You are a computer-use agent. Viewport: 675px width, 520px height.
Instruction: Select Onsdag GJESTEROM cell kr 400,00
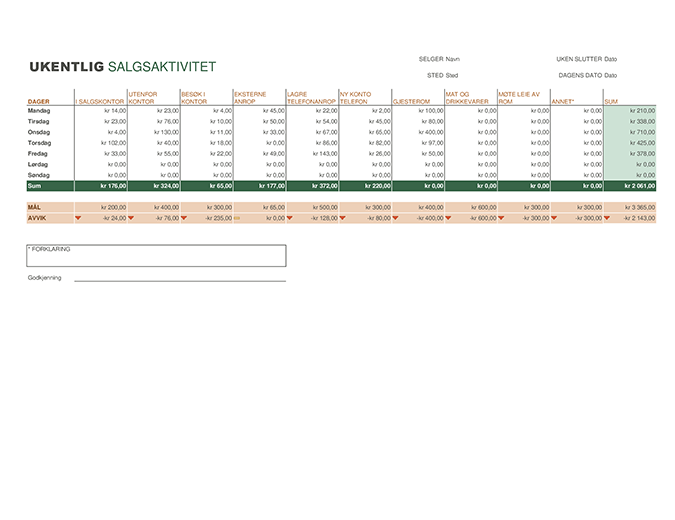[x=418, y=132]
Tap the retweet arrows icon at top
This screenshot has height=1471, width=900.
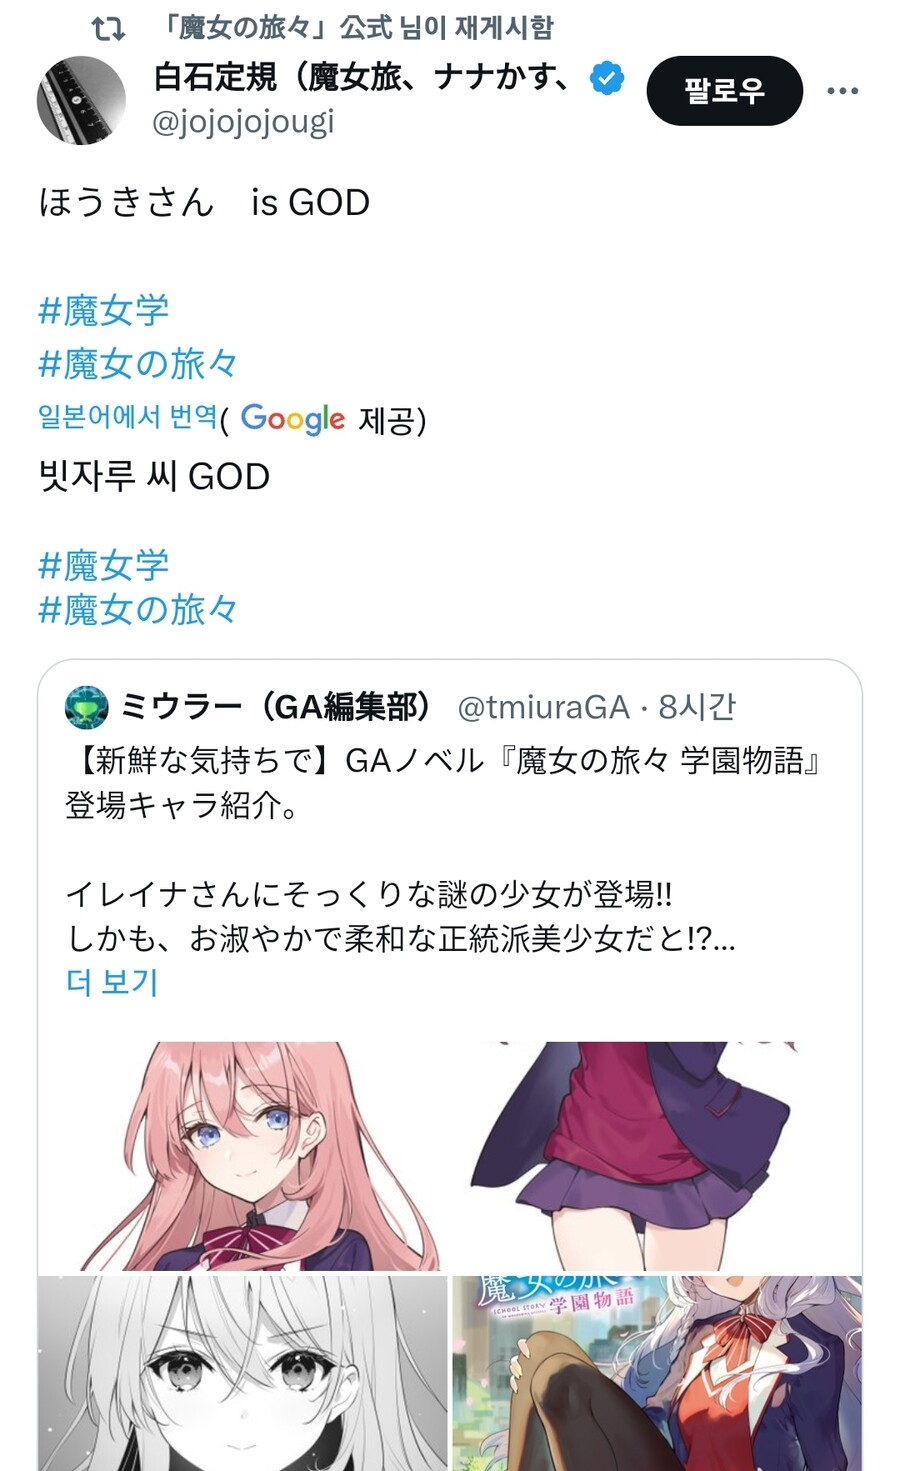tap(108, 28)
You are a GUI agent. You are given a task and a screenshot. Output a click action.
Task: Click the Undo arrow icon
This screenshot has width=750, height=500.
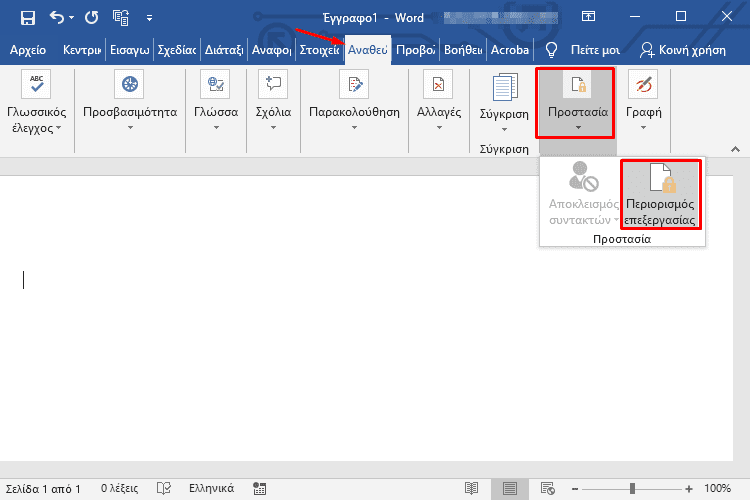pos(59,17)
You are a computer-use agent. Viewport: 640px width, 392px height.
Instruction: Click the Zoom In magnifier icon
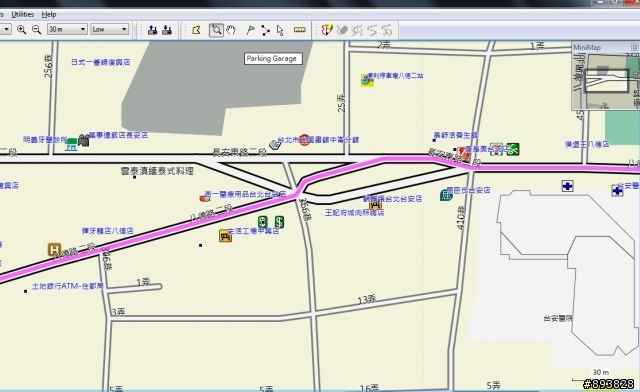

## [The task]
Output each record verbatim and leave out its pictures.

## [Problem solution]
You are a computer-use agent. Viewport: 675px width, 520px height.
Instruction: Select Onsdag GJESTEROM cell kr 400,00
[x=418, y=132]
Tap the retweet arrows icon at top
This screenshot has height=1471, width=900.
tap(108, 28)
You are a GUI agent. You are given a task and a screenshot. Output a click action.
Task: Click the Undo arrow icon
This screenshot has width=750, height=500.
pos(59,17)
You are a computer-use agent. Viewport: 640px width, 392px height.
Instruction: Click the Zoom In magnifier icon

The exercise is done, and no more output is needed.